De regeling zelf stelt geen nadere eisen aan die verklaring, maar uit de toelichting bij de regeling volgt dat de gemeente de verklaring wel kan beoordelen op geloofwaardigheid en zo nodig andere bewijsstukken kan verlangen of nader onderzoek kan doen naar de vraag of het bedrijf wel echt is geraakt door de coronacrisis.
5. Ten aanzien van het bestreden besluit 1 is allereerst in discussie of verweerder zich op basis van de voorhanden informatie alsnog – derhalve na de eerdere toekenning - op het standpunt heeft kunnen stellen dat verzoeker niet voldoet aan het urencriterium. Verweerder heeft ter zitting desgevraagd gesteld dat met invordering van de eerder toegekende en teruggevorderde Tozo 1-uitkering zal worden gewacht totdat op het door verzoeker ingediende bezwaar is beslist. Gelet hierop bestaat er op zichzelf geen spoedeisend belang bij een inhoudelijke beoordeling van het bestreden besluit 1.

◆ ◆ ◆

Geef uit de tekst letterlijk het stuk weer dat begint bij "De regeling zelf" en eindigt bij "door de coronacrisis.".

◆ ◆ ◆

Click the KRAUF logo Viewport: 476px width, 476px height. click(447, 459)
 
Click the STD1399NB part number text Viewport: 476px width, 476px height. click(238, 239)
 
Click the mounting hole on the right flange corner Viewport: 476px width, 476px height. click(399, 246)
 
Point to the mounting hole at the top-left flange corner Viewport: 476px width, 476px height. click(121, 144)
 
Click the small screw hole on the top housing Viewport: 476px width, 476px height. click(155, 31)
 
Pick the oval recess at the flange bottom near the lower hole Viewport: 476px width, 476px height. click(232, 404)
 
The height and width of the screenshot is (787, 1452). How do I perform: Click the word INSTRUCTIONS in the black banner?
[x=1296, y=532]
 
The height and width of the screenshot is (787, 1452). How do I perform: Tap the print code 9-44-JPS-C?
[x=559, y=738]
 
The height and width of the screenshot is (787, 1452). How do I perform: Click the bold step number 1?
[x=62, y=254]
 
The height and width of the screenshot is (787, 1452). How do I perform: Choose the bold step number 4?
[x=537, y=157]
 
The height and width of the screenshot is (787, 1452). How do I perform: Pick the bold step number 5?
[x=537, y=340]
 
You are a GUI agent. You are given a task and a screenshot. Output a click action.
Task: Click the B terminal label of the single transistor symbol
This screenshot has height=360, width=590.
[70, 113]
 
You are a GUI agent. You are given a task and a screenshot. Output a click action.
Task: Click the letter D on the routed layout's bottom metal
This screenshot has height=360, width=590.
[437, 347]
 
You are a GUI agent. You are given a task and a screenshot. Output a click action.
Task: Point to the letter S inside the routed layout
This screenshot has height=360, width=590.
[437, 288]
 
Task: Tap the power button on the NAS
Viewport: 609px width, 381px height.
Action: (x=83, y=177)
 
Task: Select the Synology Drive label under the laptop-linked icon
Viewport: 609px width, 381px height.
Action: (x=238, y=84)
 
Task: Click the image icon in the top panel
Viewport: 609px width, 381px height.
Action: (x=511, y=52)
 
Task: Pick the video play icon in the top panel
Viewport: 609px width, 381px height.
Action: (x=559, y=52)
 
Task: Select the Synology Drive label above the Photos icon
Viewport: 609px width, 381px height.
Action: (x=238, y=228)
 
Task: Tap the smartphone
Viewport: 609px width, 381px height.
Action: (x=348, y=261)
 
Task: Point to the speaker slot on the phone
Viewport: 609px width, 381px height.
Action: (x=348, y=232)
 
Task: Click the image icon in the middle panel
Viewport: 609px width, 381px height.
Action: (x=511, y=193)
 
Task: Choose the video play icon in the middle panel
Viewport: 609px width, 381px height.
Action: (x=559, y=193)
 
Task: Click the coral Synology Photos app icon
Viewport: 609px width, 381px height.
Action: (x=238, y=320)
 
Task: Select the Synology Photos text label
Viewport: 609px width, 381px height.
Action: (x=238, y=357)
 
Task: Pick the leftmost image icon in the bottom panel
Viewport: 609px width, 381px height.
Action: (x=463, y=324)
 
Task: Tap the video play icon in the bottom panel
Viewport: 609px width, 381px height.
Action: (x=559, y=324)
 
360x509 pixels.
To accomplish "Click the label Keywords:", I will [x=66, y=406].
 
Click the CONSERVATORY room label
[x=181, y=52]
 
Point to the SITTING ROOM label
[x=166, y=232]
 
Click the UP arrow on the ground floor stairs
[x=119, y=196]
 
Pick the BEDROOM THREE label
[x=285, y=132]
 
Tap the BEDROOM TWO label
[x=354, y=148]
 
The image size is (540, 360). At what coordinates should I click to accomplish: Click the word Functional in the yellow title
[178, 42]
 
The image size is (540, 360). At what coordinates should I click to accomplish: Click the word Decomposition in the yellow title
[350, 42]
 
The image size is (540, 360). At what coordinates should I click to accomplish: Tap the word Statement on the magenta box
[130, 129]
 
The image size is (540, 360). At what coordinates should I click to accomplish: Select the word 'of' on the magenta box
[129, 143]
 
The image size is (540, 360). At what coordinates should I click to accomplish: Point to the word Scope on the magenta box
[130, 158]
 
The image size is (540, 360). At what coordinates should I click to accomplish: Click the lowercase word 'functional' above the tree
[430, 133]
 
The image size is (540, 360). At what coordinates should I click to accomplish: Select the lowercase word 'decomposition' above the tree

◆ ◆ ◆

Schriftelijk antwoord
De regeling zelf stelt geen nadere eisen aan die verklaring, maar uit de toelichting bij de regeling volgt dat de gemeente de verklaring wel kan beoordelen op geloofwaardigheid en zo nodig andere bewijsstukken kan verlangen of nader onderzoek kan doen naar de vraag of het bedrijf wel echt is geraakt door de coronacrisis.